SDK Scan example

Hello!

I’m currently looking for best method to implement a scan. I took at look at the SDK example as well as the algorithm given in GPU Gems 3.

http://http.developer.nvidia.com/GPUGems3/gpugems3_ch39.html

From what I can tell both approaches differ. Does anyone know a more detailed description of the SDK example? Why was the design given in GPU Gems not chosen? I also noted that the warp synched version (in the SDK) does not use the volatile keyword. From what I learned so far this is necessary to prevent data caching?! Also, when the kernel is called, a normal uint array point is cast to uint4. Can anyone please shed some light on this? Beginner style?!

Thanks!

I think that you mention following code in scan.cu

inline __device__ int warpScanInclusive(int idata, int id, int *s_Data)

{

    int pos = 2 * id - (id &31);

    s_Data[pos] = 0 ;

    pos += 32 ;

    s_Data[pos] = idata ;

for( int offset = 1 ; offset < 32 ; offset <<= 1 ){

        s_Data[pos] += s_Data[pos - offset];

    }

    return s_Data[pos];

}

in fact, compiler (cuda 3.2) does not unroll the loop and

the assembly code (from cuobjdump on sm1.3) looks like

inline __device__ int warpScanInclusive(int idata, int id, int *s_Data)

{

    int pos = 2 * id - (id &31);

    s_Data[pos] = 0 ;

    pos += 32 ;

    s_Data[pos] = idata ;

    int R0 = idata ;

    for( int offset = 1 ; offset < 32 ; offset <<= 1 ){

        R0 += s_Data[pos - offset];

        s_Data[pos] = R0 ;

    }

    return R0;

}

The above code is correct because “s_Data[pos] = R0” is executed.
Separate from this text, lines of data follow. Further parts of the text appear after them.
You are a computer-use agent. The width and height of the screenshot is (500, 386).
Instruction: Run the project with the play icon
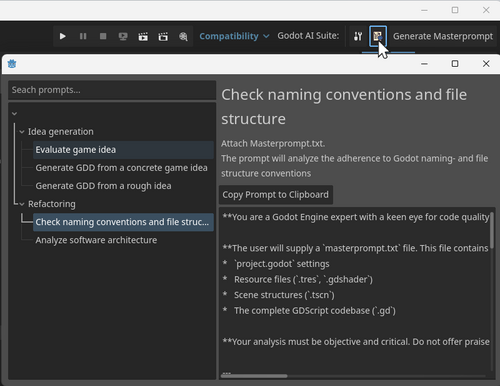coord(62,36)
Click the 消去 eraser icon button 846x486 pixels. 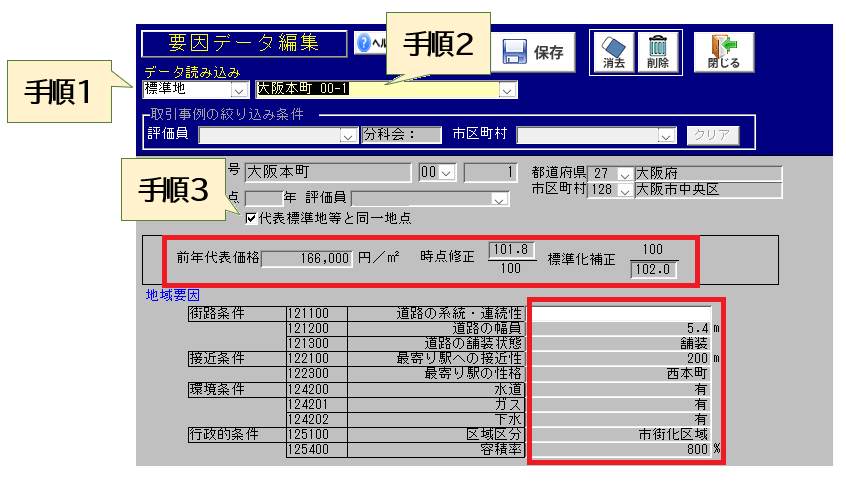pyautogui.click(x=614, y=52)
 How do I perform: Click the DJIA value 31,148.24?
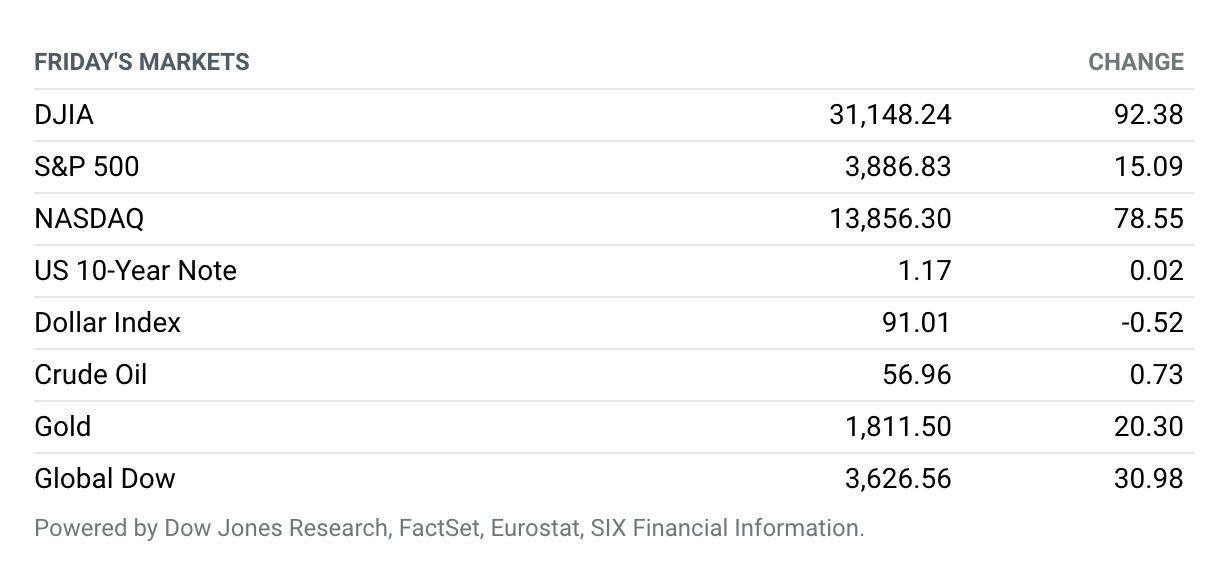(x=890, y=115)
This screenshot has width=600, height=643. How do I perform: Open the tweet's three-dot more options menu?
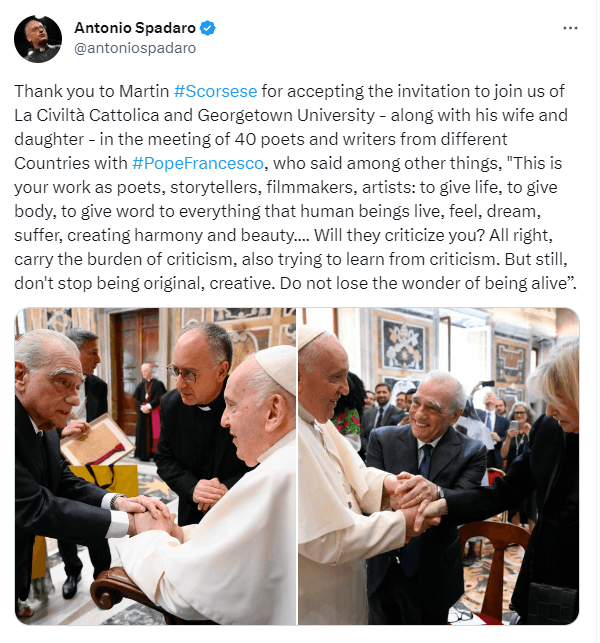click(x=570, y=28)
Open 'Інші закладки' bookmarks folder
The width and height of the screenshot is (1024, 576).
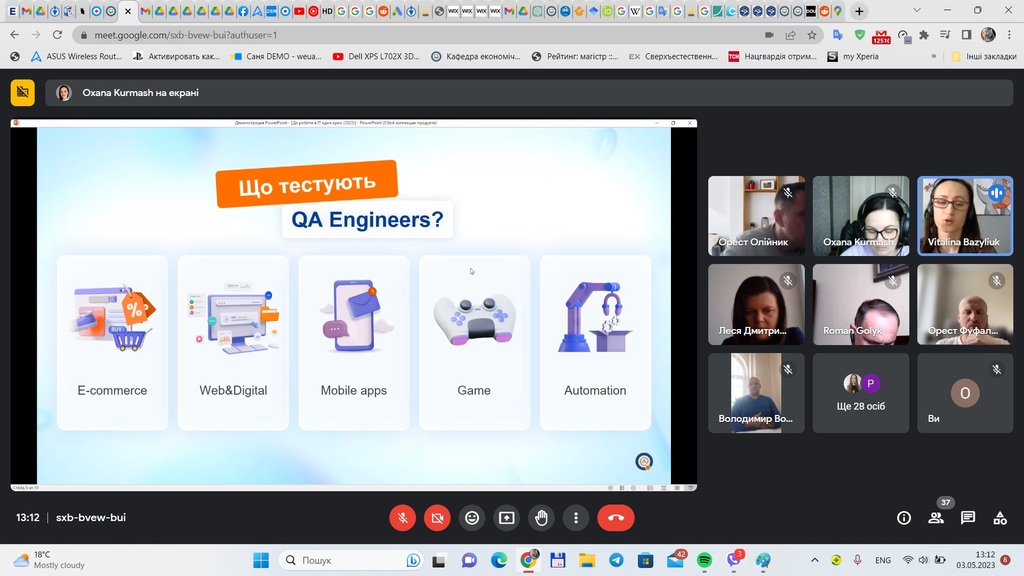click(x=984, y=57)
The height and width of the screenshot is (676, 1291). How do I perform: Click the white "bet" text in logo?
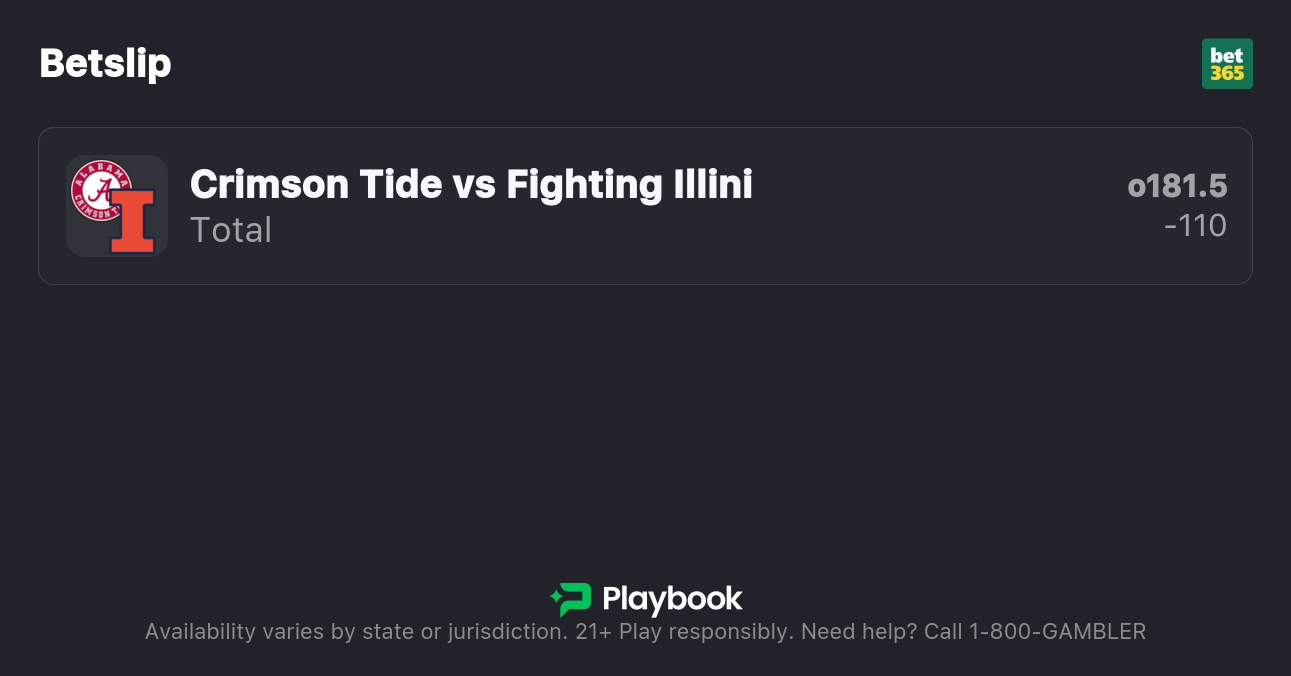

in fact you can unroll the loop manually

inline __device__ int warpScanInclusive(int idata, int id, volatile int *s_Data)

{

    int pos = 2 * id - (id &31);

    s_Data[pos] = 0 ;

    pos += 32 ;

    s_Data[pos] = idata ;

s_Data[pos] += s_Data[pos - 1];

    s_Data[pos] += s_Data[pos - 2];

    s_Data[pos] += s_Data[pos - 4];

    s_Data[pos] += s_Data[pos - 8];

    s_Data[pos] += s_Data[pos - 16];

return s_Data[pos];

}

and assembly code is

inline __device__ int warpScanInclusive(int idata, int id, volatile int *s_Data)

{

    int pos = 2 * id - (id &31);

    s_Data[pos] = 0 ;

    pos += 32 ;

    s_Data[pos] = idata ;

R2 = s_Data[pos - 1];

    R1 = s_Data[pos] ;

    R1 = R1 + R2 ;

    s_Data[pos] = R1 ;

R2 = s_Data[pos - 2];

    R1 = s_Data[pos] ;

    R1 = R1 + R2 ;

    s_Data[pos] = R1 ;

R2 = s_Data[pos - 4];

    R1 = s_Data[pos] ;

    R1 = R1 + R2 ;

    s_Data[pos] = R1 ;

R2 = s_Data[pos - 8];

    R1 = s_Data[pos] ;

    R1 = R1 + R2 ;

    s_Data[pos] = R1 ;

R2 = s_Data[pos - 16];

    R1 = s_Data[pos] ;

    R1 = R1 + R2 ;

    s_Data[pos] = R1 ;

return s_Data[pos];

}

This is not efficient because instruction “R1 = s_Data[pos] ;” is redudant.

You can try following code, compiler will keep “s_Data[pos] = acc ;” even s_Data is not declared volatile.

inline __device__ int warpScanInclusive(int idata, int id, int *s_Data)

{

    int pos = 2 * id - (id &31);

    s_Data[pos] = 0 ;

    pos += 32 ;

    s_Data[pos] = idata ;

int acc = idata + s_Data[pos - 1];

    s_Data[pos] = acc ;

    acc += s_Data[pos - 2];

    s_Data[pos] = acc ;

    acc += s_Data[pos - 4];

    s_Data[pos] = acc ;

    acc += s_Data[pos - 8];

    s_Data[pos] = acc;

    acc += s_Data[pos - 16];

    s_Data[pos] = acc ;

    return s_Data[pos];

}

I think that volatile keyword guarantees that “s_Data[pos] += s_Data[pos] + s_Data[pos-1]”

becomes four-steps

R1 = s_Data[pos];

    R2 = s_Data[pos-1];

    R1 = R1 + R2;

    s_Data[pos] = R1;

But this may not be an efficient way.

If fact, if compiler can always write-back L-value, then we don’t need volatile keyword.